Mayor Daley and his top aides–and by extension most aldermen–are big on the idea of making Chicago the greenest city in the country. In fact, some seem to believe it’ll be true if they simply say it enough. The incantations are now uttered at just about every city event remotely linked to an environmental issue—it doesn’t take much except a nearby trash can and accompanying blue recycling bin—and Tuesday’s joint meeting of the City Council’s finance, environment, and economic development committees was no exception. One after another, aldermen and business leaders described their city as green and getting greener: “one of the world leaders in the green and sustainable economic market . . . “; “the premier green market for the world . . . “; “a model for the world . . .”; “a huge success . . .”; “a leader in the environmentally friendly green cities in the world . . .”; “building on the reputation we’ve already developed . . . “; “more in Chicago than any other city . . . “

Amid the environmentally friendly backslapping, though, a serious and complicated discussion was slowly getting started: Aldermen were talking about a resolution, introduced by the First Ward’s Manny Flores, that called for a hearing to create city standards defining a “green business.”

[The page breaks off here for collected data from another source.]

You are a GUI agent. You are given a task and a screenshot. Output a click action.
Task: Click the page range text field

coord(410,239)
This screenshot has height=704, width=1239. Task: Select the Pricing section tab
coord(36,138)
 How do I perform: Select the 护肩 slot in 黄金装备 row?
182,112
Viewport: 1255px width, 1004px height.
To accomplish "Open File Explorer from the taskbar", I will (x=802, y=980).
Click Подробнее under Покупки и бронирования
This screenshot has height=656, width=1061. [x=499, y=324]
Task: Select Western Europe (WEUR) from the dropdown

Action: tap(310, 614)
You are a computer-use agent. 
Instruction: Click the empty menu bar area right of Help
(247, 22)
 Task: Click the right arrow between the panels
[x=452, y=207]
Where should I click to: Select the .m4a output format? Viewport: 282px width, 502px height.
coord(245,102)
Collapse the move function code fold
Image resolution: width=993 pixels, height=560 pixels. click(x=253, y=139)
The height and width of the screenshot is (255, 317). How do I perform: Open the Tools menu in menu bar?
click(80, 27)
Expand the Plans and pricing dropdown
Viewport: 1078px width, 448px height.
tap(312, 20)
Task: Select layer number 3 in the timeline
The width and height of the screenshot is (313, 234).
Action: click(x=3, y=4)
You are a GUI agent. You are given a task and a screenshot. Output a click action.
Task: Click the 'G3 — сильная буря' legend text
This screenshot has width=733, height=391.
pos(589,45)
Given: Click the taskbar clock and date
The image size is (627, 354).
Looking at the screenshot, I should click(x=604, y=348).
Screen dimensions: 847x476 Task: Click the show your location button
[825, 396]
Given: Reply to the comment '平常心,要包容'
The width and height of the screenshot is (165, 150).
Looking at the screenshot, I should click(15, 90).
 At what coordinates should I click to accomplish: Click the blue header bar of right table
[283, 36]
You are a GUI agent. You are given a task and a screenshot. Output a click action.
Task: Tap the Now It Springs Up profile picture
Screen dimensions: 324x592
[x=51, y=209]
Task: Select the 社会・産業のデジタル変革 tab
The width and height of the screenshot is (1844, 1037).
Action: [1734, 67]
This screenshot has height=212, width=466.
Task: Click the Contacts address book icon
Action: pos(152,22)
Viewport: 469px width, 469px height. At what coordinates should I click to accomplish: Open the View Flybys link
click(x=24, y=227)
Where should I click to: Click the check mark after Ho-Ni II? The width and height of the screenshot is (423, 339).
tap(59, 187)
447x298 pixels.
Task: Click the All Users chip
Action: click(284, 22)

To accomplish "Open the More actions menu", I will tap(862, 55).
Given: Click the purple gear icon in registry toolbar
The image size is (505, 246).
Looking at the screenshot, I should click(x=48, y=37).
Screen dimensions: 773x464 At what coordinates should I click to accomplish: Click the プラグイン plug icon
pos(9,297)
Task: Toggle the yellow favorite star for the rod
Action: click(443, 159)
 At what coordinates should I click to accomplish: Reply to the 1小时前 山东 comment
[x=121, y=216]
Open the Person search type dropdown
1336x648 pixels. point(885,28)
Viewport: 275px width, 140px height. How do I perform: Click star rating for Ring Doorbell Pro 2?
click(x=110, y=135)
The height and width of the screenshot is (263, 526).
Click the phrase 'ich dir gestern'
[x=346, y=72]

“What is considered ‘green’ or ‘sustainable’?” Flores asked. “Barack Obama’s talked about creating five million new jobs in clean technologies—well, how do we determine whether or not these companies we might be allocating public dollars for are indeed ‘clean technologies’?”

The issue, Flores went on to explain, is that city leaders widely agree that Chicago’s economy will increasingly depend on recruiting and supporting green businesses—those that make a minimal impact on the environment as well as those that help others do so, from wind turbine factories to banks that lend to sustainable startups. But there’s no way the city can responsibly and effectively offer tax breaks, grants, or other incentives to sustainable businesses without first determining which ones truly are. Flores said that’s why the city should gather business leaders, academics, developers, legal experts, and environmental advocates to draw up measures of what “green” means. Voicing support, administration officials said they believed Chicago would be the first city to set these kinds of standards. 

And what might the standards be? There the discussion enters a bit of a gray area. Working out of energy-efficient buildings? Developing sustainable energy sources? Promoting “social equity”? Perhaps an ever-evolving list of these things and others, according to several experts who testified, including George Nassos, director of the environmental management program at IIT.

“We should move on this and move quickly,” he said. “If we have a standard like this in place it will draw the companies here that are truly environmental so they don’t have to compete with companies that are just greenwashing.”

Others agreed, while warning it may not be so easy to lay out clear definitions. “This is a crucially important issue to the city,” said Peter Nicholson, founder of the Chicago Sustainable Business Alliance. “That said, it’s an enormous challenge. . . . What may be green today may not be green later. It’s a process, and it has to be updated regularly.”

That process wasn’t going to get much further at this particular meeting—aldermen weren’t about to start hashing out the city’s “green matrix” in their first public conversation about it, and in fact they recessed without any formal decision to do it at all. But it would have been hard for them to miss the message from their expert witnesses.

“We risk losing our advantage to other countries and to other regions,” said Nicholson, “if we do not move and move aggressively on these issues.”